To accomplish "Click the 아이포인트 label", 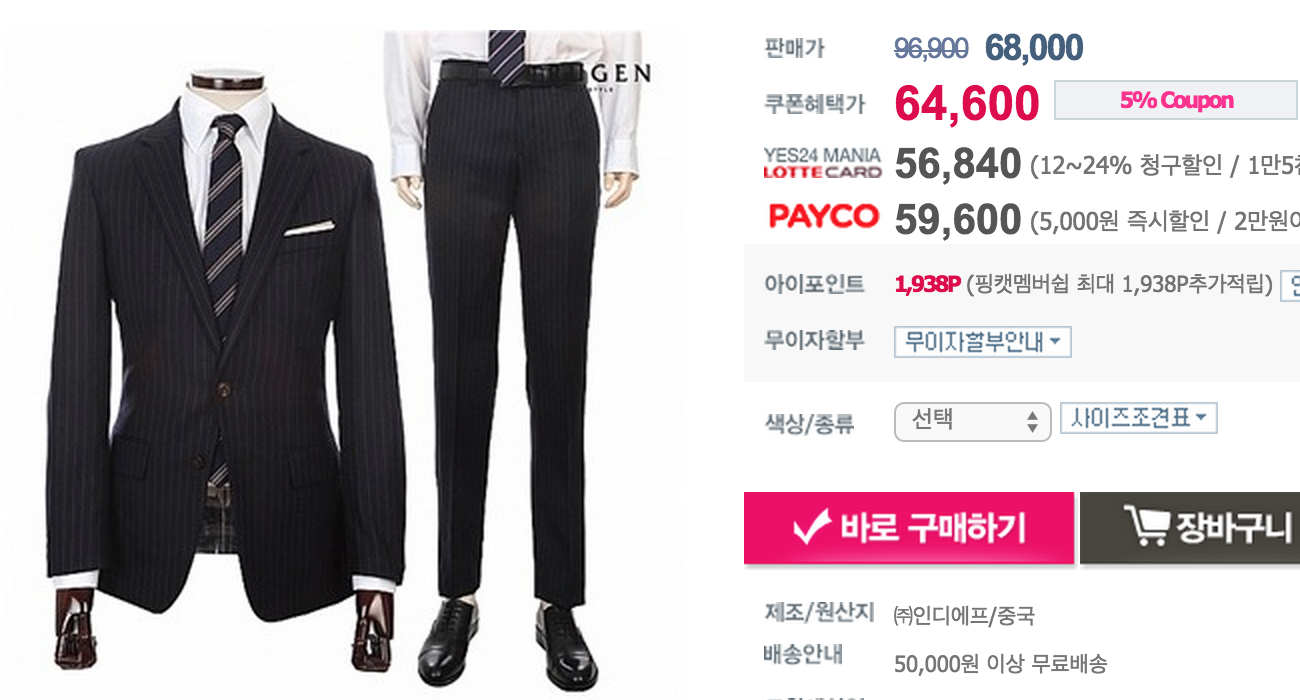I will 814,284.
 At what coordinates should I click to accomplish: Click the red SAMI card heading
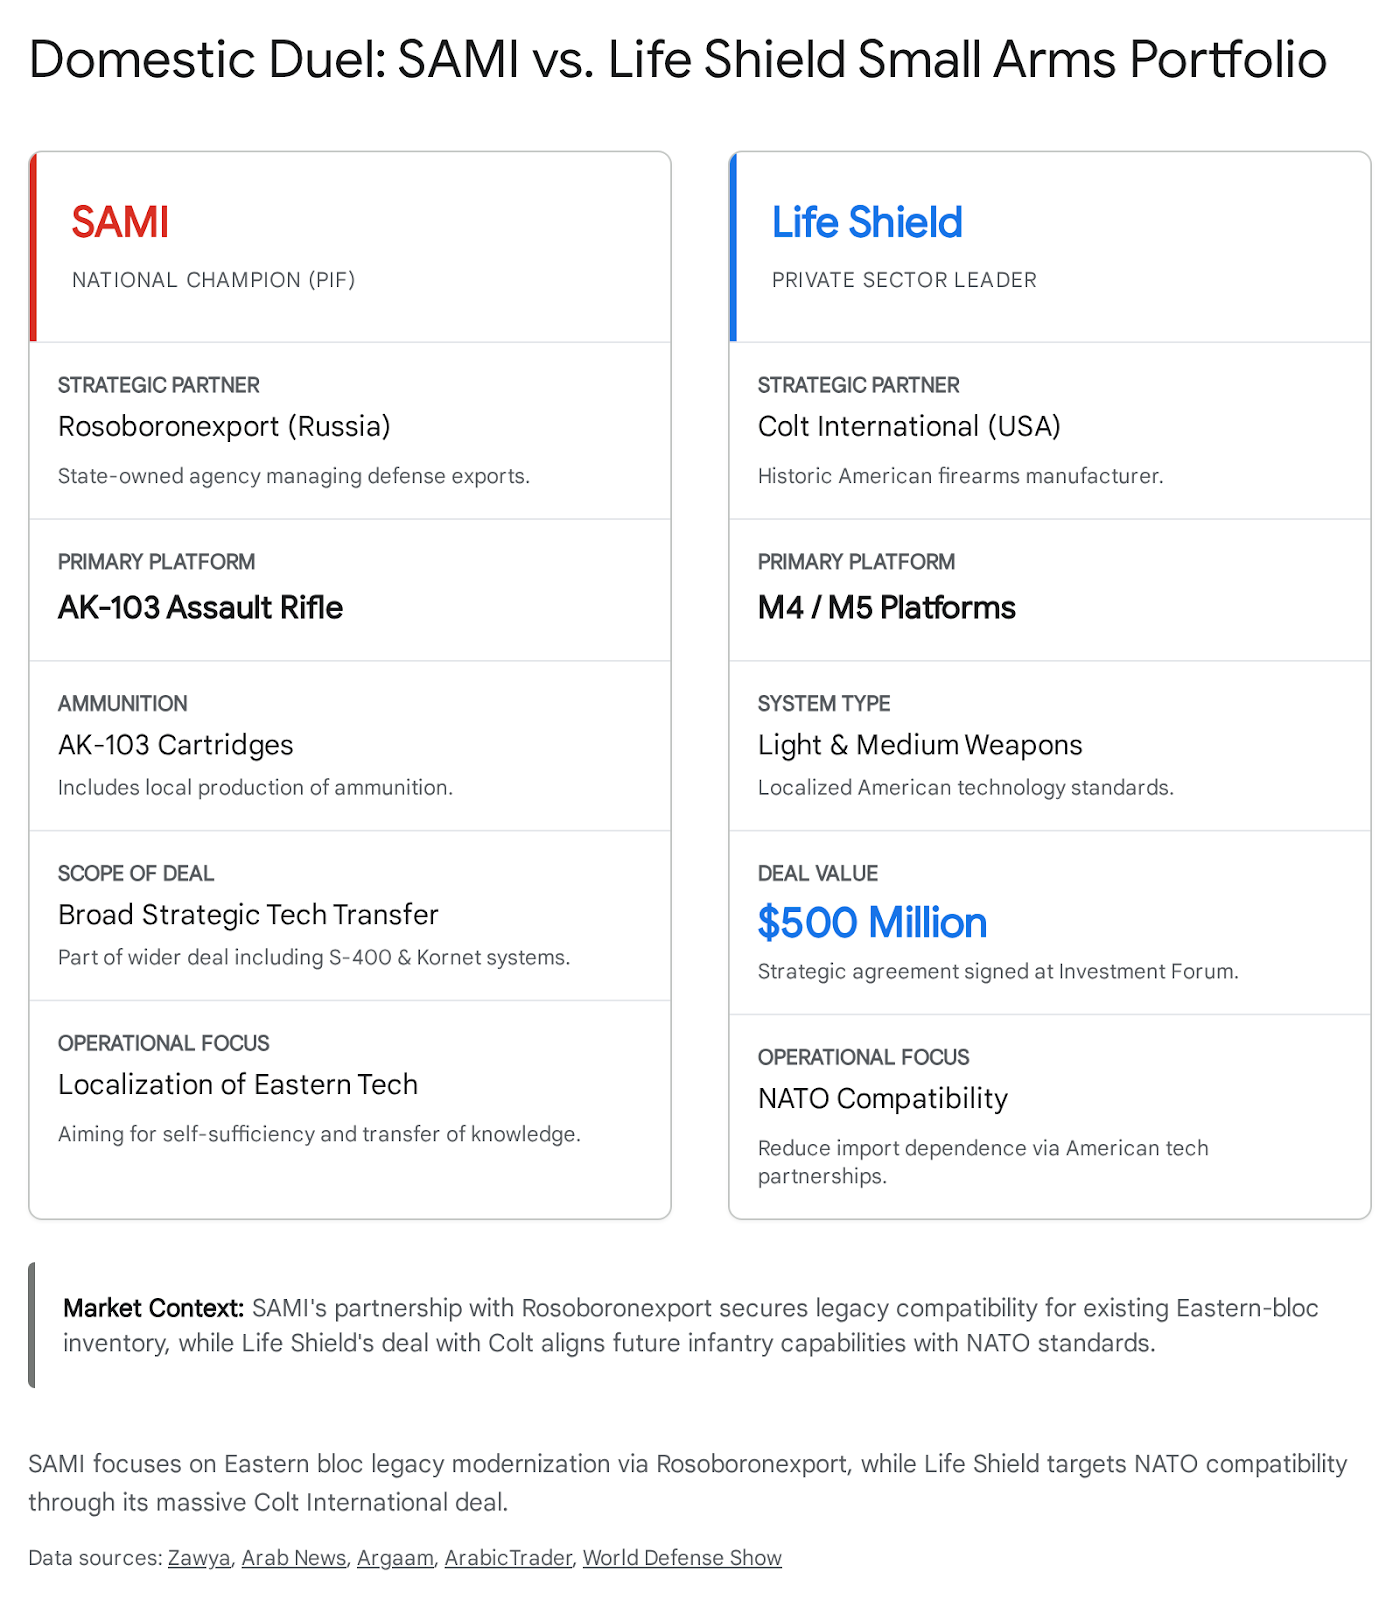[120, 222]
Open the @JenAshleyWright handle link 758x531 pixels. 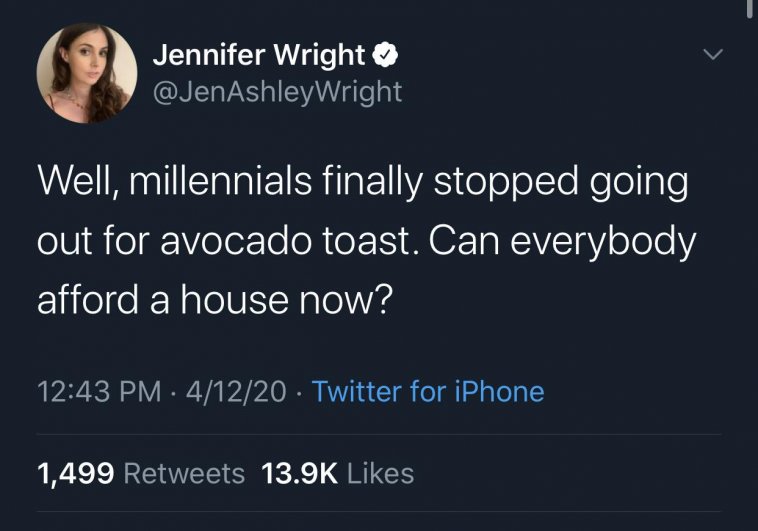click(276, 92)
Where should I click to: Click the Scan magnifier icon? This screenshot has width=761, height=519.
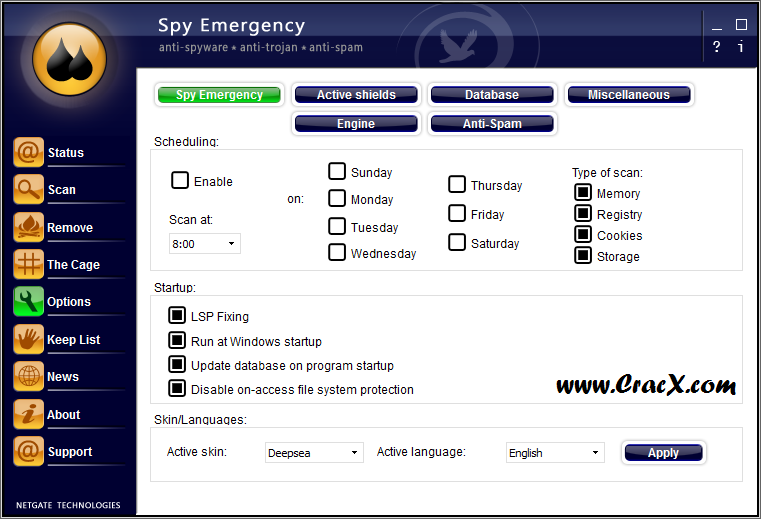(x=29, y=189)
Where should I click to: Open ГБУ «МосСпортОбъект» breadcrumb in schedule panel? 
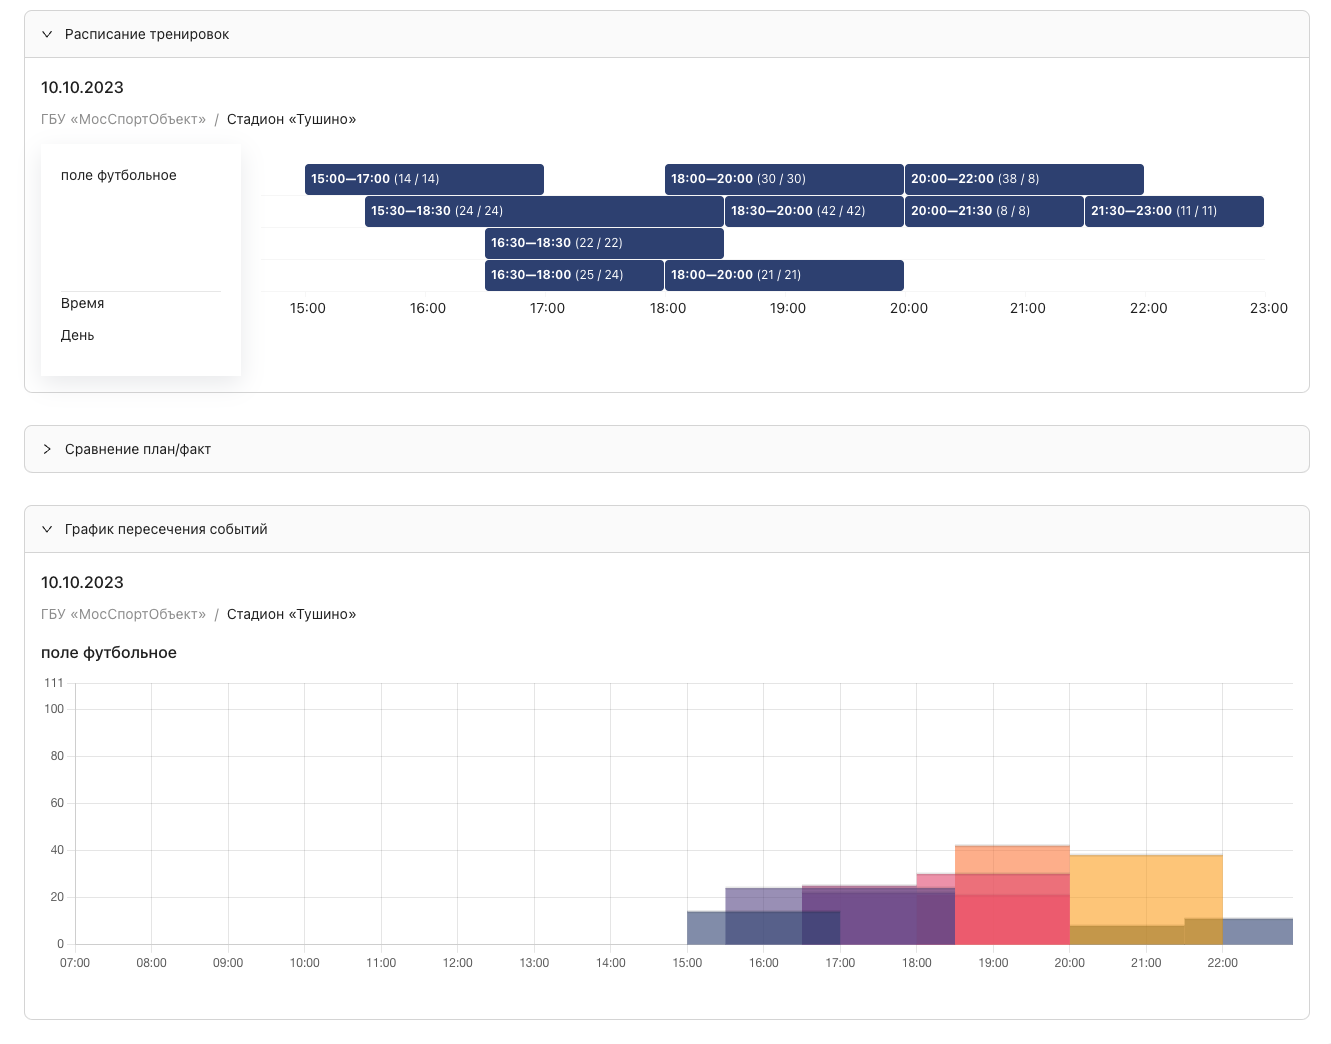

▶ Work required: Only the lines from the line with "Where should I click to: Click" through the final line of the material belong in the answer, copied exactly and without pictures.

▶ Result of the exercise:
Where should I click to: Click the Scan magnifier icon? This screenshot has width=761, height=519.
(x=29, y=189)
Where should I click to: Open ГБУ «МосСпортОбъект» breadcrumb in schedule panel? 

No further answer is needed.